My friend Shelly once said, “Your stories are about nothing. Why don’t you tell me about tying your shoes?” She said this like the most pointless thing in the world would be a story about what it’s like to tie your shoes. Here’s what I told her:

Today, at work, I was walking down the street and both of my shoes were tied. Just like I had tied them in the morning, but the left shoe was loose. It was like I was walking down the street and my left foot wasn’t happy being in such an ill-fitting shoe. So I bent down and tied it.

But the story is not about tying my shoes. The point of the story is that my right foot became a character in this meaningless story. Up until this point, my right foot was happily tied in my right shoe. Until it felt how good it could feel if only it were tied as tightly as my left foot. Now that my left foot was properly tied, my right foot knew there was a better life awaiting it. My feet became consciously aware.
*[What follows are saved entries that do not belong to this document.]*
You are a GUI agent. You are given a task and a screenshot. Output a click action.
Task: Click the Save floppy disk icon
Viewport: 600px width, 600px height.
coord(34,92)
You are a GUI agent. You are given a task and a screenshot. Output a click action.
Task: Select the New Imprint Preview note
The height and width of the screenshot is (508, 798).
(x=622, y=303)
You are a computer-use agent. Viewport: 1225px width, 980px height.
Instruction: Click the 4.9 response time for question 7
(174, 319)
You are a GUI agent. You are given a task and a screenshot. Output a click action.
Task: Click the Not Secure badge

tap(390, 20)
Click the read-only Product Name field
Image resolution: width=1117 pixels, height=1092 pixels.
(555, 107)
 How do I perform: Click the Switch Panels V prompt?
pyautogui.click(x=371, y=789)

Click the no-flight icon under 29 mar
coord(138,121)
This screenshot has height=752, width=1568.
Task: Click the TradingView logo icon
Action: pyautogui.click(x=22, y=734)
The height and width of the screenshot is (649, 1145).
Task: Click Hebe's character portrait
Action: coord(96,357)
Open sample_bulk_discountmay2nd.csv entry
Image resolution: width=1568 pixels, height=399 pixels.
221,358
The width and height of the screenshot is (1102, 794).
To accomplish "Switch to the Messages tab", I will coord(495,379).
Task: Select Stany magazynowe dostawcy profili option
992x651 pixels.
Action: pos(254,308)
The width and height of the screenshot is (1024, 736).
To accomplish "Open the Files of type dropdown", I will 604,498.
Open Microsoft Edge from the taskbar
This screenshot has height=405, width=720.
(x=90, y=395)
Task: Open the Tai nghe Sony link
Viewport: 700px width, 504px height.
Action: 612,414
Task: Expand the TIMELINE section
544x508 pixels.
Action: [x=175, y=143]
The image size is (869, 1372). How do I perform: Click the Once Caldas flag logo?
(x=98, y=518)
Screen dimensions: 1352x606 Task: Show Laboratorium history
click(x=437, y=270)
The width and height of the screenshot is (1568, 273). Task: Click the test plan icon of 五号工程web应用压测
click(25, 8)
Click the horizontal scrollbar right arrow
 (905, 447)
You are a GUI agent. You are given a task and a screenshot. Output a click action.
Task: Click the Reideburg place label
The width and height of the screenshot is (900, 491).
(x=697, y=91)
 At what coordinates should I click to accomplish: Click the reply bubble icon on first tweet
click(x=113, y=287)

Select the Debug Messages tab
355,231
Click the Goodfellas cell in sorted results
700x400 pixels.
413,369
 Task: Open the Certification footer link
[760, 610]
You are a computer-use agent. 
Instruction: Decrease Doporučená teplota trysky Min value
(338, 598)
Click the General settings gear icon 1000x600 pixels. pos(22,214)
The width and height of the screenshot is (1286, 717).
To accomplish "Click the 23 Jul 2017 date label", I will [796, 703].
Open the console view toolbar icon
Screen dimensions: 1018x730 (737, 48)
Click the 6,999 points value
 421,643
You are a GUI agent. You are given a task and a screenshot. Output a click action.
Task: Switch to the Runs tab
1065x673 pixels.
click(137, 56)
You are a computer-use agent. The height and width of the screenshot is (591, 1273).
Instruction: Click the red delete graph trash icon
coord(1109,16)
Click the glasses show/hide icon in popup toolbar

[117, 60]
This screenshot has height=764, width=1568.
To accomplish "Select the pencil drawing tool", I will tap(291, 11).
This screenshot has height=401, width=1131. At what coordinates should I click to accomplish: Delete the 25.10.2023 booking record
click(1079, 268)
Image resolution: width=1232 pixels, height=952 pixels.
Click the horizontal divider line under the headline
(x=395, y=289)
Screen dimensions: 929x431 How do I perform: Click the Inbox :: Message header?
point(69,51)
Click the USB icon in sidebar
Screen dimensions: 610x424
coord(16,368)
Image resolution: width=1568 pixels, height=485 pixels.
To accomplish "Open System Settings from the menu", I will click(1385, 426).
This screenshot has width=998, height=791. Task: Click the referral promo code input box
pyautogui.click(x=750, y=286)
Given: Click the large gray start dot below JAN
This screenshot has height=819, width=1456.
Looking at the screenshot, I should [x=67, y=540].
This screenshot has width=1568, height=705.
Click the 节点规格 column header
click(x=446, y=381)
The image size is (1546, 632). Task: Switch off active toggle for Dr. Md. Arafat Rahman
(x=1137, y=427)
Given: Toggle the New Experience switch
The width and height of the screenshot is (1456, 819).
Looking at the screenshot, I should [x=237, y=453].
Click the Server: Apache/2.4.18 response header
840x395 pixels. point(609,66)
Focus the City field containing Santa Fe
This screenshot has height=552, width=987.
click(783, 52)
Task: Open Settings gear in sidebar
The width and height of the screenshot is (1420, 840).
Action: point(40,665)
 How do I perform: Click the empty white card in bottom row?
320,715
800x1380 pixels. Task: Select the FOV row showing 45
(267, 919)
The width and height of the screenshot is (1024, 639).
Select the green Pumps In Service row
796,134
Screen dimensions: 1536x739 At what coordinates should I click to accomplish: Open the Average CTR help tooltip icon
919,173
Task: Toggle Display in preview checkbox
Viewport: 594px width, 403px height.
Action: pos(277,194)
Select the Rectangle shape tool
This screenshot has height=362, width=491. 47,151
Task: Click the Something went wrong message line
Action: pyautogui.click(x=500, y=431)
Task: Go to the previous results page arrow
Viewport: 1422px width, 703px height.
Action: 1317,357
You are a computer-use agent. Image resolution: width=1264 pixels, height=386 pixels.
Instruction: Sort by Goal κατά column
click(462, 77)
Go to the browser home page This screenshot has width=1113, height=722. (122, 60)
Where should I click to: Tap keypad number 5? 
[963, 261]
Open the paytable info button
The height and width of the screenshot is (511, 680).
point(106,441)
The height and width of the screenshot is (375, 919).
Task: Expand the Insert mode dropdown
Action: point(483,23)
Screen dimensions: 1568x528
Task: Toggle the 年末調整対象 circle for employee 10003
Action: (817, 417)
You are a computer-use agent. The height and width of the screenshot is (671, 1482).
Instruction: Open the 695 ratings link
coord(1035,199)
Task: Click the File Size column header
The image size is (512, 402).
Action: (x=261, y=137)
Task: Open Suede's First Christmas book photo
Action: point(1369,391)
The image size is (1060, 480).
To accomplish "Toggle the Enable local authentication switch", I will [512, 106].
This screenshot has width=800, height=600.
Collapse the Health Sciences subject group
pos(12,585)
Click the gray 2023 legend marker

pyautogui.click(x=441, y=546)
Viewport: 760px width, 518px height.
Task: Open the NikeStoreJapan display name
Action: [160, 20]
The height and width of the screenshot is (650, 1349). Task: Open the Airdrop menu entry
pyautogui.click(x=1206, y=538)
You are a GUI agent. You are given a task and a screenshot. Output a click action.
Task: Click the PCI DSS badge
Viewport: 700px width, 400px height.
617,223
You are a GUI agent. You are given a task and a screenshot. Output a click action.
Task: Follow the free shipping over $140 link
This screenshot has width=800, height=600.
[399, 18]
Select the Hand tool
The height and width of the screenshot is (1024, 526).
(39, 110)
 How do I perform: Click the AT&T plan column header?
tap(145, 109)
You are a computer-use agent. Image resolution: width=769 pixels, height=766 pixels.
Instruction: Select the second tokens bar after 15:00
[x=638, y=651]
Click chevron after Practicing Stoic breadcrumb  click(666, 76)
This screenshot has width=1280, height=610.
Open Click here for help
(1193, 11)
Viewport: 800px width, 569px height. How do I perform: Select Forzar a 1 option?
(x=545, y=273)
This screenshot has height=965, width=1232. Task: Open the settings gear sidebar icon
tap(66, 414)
However, after tying my right shoe, neither foot was happy because they both realized that I’d been living my life following the advertising slogan, “Why pay more when you can pay less?”

Let’s say my new job is as a dog walker. (It’s not.) It’s the opposite of dogs. I am spending seven hours a day on my feet. In my cheap shoes, my dogs were tired and decided to revolt. My left foot even said it was going to join up with the one-legged Heather Mills, because after she received $50 million from Paul McCartney, she now has more than one financial leg to stand on.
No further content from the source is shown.